_WORK ITEM_
Among the records, which lines hold the word "computer"? Pick them out.

[Dataset entries]
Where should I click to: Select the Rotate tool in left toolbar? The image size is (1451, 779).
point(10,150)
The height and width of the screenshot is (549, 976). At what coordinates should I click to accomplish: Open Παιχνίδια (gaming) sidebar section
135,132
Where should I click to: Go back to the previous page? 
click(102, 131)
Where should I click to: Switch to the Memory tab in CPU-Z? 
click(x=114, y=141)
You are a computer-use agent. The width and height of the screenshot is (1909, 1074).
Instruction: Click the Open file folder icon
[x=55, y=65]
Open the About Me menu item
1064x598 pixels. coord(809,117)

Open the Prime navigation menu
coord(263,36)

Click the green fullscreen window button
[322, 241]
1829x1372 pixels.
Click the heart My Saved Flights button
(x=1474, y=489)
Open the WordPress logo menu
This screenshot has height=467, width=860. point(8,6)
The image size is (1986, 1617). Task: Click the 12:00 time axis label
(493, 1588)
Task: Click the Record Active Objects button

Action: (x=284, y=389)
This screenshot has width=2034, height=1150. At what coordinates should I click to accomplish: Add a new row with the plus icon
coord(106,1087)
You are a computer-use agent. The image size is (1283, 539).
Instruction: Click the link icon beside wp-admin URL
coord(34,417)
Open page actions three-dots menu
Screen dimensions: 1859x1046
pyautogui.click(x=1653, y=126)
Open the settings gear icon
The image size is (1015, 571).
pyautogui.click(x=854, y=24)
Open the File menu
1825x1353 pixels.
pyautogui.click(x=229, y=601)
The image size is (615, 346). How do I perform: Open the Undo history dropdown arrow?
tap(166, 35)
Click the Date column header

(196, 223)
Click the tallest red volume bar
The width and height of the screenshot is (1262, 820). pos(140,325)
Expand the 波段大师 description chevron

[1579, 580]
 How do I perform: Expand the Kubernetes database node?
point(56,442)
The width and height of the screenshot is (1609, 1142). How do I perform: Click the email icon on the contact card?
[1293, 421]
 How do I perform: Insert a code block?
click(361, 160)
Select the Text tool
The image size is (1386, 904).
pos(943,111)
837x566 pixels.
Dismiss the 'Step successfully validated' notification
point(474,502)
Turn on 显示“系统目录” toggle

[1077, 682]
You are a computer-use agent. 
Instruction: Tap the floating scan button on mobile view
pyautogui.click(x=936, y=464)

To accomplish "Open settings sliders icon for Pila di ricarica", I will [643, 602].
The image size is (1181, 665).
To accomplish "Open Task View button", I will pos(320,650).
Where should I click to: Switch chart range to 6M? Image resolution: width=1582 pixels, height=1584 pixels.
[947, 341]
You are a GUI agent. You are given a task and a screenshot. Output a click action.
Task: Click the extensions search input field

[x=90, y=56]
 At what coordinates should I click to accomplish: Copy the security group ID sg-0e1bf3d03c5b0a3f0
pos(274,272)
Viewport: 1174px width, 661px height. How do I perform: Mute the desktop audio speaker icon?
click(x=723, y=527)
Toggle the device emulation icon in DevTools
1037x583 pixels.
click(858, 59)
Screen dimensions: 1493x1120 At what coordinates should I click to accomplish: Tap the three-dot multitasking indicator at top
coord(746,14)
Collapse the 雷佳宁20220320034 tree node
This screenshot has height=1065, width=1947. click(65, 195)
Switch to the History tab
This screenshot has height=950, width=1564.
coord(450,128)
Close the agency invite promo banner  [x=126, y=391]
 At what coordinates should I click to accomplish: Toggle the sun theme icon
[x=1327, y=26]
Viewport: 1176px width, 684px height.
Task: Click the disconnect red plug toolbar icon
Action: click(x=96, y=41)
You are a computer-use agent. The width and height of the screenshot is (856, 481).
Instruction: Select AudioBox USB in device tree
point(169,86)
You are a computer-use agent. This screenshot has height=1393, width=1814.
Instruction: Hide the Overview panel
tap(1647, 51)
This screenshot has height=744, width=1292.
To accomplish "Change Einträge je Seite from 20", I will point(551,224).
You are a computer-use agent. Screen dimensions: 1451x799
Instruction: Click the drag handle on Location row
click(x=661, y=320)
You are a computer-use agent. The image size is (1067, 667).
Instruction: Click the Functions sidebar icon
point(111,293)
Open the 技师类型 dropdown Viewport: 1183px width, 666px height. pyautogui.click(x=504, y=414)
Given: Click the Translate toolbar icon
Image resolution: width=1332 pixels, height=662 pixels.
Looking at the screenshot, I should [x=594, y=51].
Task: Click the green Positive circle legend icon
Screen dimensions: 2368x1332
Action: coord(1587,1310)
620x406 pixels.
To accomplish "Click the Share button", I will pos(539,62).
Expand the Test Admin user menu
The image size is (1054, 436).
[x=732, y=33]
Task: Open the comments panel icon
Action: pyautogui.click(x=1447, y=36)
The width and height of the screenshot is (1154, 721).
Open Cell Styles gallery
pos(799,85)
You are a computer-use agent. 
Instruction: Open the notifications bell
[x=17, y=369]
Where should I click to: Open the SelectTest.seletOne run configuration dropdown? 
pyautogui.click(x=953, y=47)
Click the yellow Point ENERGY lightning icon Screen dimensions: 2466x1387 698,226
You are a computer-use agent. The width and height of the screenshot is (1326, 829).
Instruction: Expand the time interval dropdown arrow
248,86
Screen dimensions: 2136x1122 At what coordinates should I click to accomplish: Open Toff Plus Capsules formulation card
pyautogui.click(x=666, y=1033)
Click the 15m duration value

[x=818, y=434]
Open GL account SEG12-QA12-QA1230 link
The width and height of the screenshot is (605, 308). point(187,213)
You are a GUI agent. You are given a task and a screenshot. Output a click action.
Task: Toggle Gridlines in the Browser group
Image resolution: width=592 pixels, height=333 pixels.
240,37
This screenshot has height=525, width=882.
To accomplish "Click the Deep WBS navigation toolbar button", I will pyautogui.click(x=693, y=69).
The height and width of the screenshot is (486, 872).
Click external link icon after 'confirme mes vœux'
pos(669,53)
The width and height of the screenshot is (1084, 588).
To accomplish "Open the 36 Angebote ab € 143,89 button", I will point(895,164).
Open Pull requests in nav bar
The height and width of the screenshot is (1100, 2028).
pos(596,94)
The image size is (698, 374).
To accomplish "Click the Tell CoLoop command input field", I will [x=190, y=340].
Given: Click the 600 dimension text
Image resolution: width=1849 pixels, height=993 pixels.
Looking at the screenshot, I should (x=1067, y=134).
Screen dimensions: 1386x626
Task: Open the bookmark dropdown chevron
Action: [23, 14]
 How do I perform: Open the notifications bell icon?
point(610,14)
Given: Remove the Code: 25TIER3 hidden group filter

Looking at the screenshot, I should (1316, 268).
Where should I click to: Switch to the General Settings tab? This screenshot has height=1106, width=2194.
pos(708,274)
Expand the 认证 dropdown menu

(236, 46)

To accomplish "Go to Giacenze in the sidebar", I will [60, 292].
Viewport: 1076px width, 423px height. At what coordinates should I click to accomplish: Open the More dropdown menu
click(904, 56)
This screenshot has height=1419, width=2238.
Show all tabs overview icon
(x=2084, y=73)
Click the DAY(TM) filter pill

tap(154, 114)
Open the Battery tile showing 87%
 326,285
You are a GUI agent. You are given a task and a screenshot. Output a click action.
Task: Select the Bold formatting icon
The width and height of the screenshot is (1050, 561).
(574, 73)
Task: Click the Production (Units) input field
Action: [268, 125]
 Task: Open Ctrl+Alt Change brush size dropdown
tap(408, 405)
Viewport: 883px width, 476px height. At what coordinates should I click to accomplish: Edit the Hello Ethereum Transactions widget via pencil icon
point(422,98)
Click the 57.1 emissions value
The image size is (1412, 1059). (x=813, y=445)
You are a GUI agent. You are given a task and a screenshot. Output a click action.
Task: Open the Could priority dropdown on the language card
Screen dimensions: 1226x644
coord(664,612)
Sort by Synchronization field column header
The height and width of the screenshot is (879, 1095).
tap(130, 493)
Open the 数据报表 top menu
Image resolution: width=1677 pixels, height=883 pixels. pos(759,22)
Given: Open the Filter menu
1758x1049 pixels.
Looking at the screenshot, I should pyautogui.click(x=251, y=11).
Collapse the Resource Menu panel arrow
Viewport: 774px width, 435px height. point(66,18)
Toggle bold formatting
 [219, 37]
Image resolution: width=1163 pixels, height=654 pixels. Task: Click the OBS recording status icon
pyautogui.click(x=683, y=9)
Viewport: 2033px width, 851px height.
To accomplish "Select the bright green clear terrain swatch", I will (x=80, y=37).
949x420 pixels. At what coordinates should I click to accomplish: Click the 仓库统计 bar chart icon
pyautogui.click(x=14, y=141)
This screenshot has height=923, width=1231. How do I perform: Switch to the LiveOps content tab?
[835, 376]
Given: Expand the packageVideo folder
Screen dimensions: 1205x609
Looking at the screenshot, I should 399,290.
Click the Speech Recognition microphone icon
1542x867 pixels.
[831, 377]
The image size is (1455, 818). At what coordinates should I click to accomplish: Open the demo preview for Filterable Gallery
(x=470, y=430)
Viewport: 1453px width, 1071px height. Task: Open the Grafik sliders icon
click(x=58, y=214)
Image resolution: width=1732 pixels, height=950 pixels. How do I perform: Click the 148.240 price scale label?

_RESULT OF THE EXERCISE_
You are a computer-use agent. The width and height of the screenshot is (1909, 1074).
You are a computer-use agent. The image size is (1283, 539).
You are a computer-use agent. 
You are a computer-use agent. The width and height of the screenshot is (856, 481).
You are a computer-use agent. This screenshot has height=1393, width=1814.
You are a computer-use agent. Screen dimensions: 1451x799
You are a computer-use agent. The image size is (1067, 667).
You are a computer-use agent. 
You are a computer-use agent. The width and height of the screenshot is (1326, 829).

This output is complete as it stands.